1. Written Expression is a single subtest made up of a number of writing tasks. Does the write up include any kind of error analysis? This instrument does allow for a reasonable degree of more fine-grained interpretation. If it does not describe error analysis, I would ask them if any patterns were observed when error analysis is conducted. The examiner does not need any special materials outside of the base test kit to do this--though they will do better with interpretation if they have stronger clinical skills. There are qualitative differences between writing that has most of its point deductions taken for mechanical reasons (spelling, capitalization, punctuation), and writing with most deductions in language categories.

2. Handwriting is not the same as written expressive language. This subtest is largely untimed, and consists mostly of brief written responses, with the exception of the final extended writing sample, which does not constitute all that much of the overall score. His products were not penalized for poor handwriting. If it was legible to the examiner (who, if they are anything like most of the assessors I know in special education, myself included, probably can decipher a pretty extreme level of illegible handwriting), then it was scored on his actual work, rather than his handwriting.

A more important question is what accommodations and skill remediation are actually needed.

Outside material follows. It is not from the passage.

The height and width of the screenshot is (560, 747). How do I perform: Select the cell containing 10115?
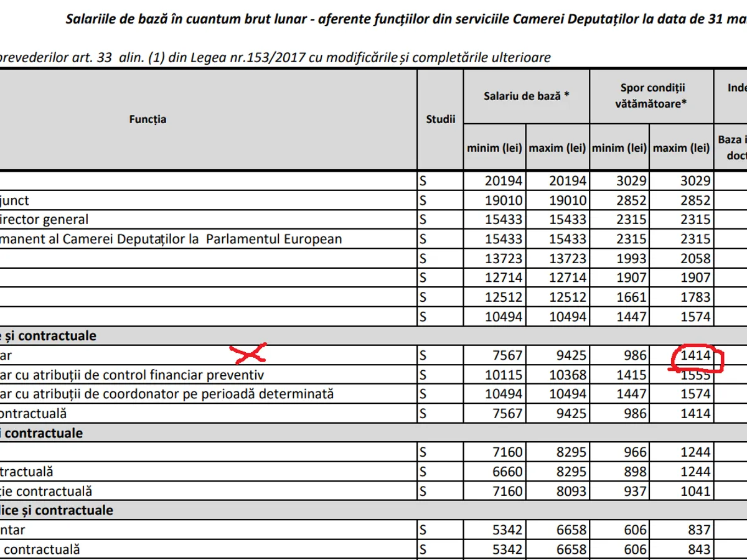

Hard to tell from just these scores how he does with authentic grade-level writing (which is more like the extended writing part of the subtest--which we can't tell if it is consistent with the brief writing samples). If his handwriting is nearly illegible (or maybe not even nearly!), then assistive tech accommodations (under IEP, 504, or building-based general accommodations, such as exist in many 1:1 technology schools) seem appropriate: typed response, standard word processing supports, maybe speech-to-text for first drafts. If that alone brings the quality of his written product up into his ability-range, then he may not need the intensity of an IEP. Possibly a 504 or generally-available accommodations (such as in universal design for learning or 1:1 tech buildings) would be sufficient. If the quality of his writing is still compromised, even after handwriting is fully accommodated, then it makes sense to look at where the actual written expression deficits lie, and discuss additional expressive language supports. These are the types of questions that should be explored in the discussion not only of eligibility, but of appropriate services.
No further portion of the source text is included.